Payson CBC Saturday Jan 1st. Contact Bryan Shirley at 801-722-9346 or bt_shirley@hotmail.com for assignments.

(Christmas Bird Count Schedule for Utah)

Field Trips for 2022 
(Suzi Holt)

Here a list of proposed field trips for 2022


President's Message - December 2021

                  by Machelle Johnson



End of the year -- 2022 Birding Challenge


Well, here we are at the end of 2021.  We had some good group field trips and some good zoom meetings, thanks Suzi and Keeli for organizing those!  Our Newsletter and Facebook page are top notch, thanks to Milt and Tammy for your work there!   We have great Officers on our board! 

We are looking for help with the utahbirds.org website and the monthly newsletter publication.  If you have webmaster experience, or are willing to learn we would love to hear from you.  We are also seeking a volunteer to be the group President.  I have been President for 2 years, which is what a typical term should be.  Our past President, Keeli Marvel was in for 7 years...she was fabulous and went above and beyond to lead our group.  I'm willing to stay in as President for 2022, but really, we should limit the term to 2 years.  If you would like to be more involved and work on the board we would love to hear from you.  Please reach out to me at machelle13johnson@yahoo.com or Keeli at keeli.marvel@gmail.com.

2022 brings another Challenge Year!  What is a Challenge Year you might ask?  Every other year we create a challenge for the group to participate in.  There are goals throughout the year to meet, and we have an awards ceremony at the end.  Our Challenge this year is going to take us all over the great state of Utah.  We want you to go to all the corners of the state, visiting all or most of the 29 counties.  

There are three separate levels of achievement:

22 species in 22 counties and attend 9 meetings or field trips
22 species in 14 counties and attend 6 meetings or field trips
22 species in 7 counties and attend 3 meetings or field trips
The 22 species seen in each county can be repeats of those seen in other counties.  Suzi is planning some great field trips throughout the year to help birders get out to various counties and see some birds!  You can track your numbers in whatever way works best for you, there is not an official form to use.  At the end of 2022, everyone will report their challenge achievements and awards will be given at our annual dinner in January 2023.  
Utahbirds.org is a great resource page for places to bird in each county, here is the link: (click on the map to the right)

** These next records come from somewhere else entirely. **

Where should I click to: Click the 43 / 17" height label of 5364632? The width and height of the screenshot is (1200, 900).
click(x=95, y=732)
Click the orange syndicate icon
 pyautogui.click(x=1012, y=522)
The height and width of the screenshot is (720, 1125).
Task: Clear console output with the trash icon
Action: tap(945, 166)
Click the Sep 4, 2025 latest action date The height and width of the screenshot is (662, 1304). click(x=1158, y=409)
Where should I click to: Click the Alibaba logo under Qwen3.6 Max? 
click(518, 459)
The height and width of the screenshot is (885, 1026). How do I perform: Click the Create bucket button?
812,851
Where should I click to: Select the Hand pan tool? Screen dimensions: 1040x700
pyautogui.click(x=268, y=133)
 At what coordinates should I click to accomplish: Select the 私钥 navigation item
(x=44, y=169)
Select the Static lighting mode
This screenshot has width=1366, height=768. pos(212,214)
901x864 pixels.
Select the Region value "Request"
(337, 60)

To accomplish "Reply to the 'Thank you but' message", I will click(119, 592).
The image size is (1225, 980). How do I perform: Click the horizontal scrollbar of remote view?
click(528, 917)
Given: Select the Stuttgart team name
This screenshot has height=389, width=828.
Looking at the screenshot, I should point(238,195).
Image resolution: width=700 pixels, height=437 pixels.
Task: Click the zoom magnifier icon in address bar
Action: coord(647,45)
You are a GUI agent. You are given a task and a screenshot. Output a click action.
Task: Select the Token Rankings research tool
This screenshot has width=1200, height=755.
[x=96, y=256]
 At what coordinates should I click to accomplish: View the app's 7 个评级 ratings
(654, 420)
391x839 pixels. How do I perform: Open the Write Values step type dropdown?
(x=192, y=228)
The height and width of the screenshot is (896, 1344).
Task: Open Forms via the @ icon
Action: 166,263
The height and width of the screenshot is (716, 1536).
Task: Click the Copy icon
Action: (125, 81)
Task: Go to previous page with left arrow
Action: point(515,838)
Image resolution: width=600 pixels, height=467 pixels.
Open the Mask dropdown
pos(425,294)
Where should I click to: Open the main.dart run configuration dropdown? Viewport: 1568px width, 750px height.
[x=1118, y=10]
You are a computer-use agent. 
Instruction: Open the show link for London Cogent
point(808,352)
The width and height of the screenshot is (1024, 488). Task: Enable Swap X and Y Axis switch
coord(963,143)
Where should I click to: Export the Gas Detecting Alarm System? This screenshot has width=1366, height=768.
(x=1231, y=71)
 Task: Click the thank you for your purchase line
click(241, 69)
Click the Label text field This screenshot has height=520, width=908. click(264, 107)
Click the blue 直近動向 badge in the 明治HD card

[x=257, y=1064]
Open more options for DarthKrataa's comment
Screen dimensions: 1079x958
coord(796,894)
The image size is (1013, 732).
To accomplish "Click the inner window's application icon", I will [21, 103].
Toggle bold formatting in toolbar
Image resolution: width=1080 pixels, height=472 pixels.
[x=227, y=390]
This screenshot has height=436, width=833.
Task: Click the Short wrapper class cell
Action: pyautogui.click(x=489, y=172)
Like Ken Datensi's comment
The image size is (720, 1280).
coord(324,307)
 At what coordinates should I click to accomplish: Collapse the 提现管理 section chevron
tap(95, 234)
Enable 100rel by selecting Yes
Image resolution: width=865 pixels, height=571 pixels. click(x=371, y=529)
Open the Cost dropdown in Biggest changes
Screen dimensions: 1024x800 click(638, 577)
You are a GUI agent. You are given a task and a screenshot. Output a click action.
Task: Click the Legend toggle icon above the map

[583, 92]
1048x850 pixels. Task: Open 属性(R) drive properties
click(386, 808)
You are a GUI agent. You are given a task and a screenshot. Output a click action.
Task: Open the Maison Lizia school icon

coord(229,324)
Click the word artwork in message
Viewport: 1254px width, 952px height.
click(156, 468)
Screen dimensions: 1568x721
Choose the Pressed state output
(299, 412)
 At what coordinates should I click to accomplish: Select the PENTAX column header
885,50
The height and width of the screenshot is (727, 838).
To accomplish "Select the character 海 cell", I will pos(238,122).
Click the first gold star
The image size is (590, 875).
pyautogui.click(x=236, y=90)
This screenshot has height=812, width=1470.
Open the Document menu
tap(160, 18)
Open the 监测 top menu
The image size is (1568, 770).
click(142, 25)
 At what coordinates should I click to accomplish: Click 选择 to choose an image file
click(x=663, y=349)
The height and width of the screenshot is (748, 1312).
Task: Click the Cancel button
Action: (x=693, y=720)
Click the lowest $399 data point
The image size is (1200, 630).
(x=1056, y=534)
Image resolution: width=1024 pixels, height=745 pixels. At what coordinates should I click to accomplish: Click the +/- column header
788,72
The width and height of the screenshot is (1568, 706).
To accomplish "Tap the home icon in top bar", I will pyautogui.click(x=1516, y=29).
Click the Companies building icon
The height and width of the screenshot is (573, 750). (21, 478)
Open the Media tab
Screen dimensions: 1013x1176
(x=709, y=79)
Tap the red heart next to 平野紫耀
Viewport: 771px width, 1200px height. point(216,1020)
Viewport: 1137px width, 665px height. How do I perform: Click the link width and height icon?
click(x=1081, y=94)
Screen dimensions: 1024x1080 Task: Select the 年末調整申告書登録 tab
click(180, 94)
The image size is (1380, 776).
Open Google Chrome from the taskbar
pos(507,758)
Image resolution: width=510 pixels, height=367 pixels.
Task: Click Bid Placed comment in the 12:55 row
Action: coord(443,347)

Our January 2022 meeting will be held at Golden Corral at 171 W University Pkwy in Orem.    We have reserved a back room and will be presenting the Challenge at that time.  Pay at the door when you arrive.  You are welcome to bring your family, and encouraged to bring anyone else who is interested in joining our group.

Good luck and happy birding!!



                                       Ferruginous Hawk  (Buteo regalis)

                                                            by Jeremy Telford

    As winter approaches there are two groups of birds I look forward to seeing. I enjoy seeing the ducks that find whatever water hasn’t frozen over and the hawks as they gather to the power poles. One hawk in particular I try to keep a sharp eye out for. It is the largest of the Buteo hawks and its scientific name Buteo regalis means ‘regal hawk.’ With its stately gray head, rust colored back, and often a pure white belly the Ferruginous Hawk looks regal indeed.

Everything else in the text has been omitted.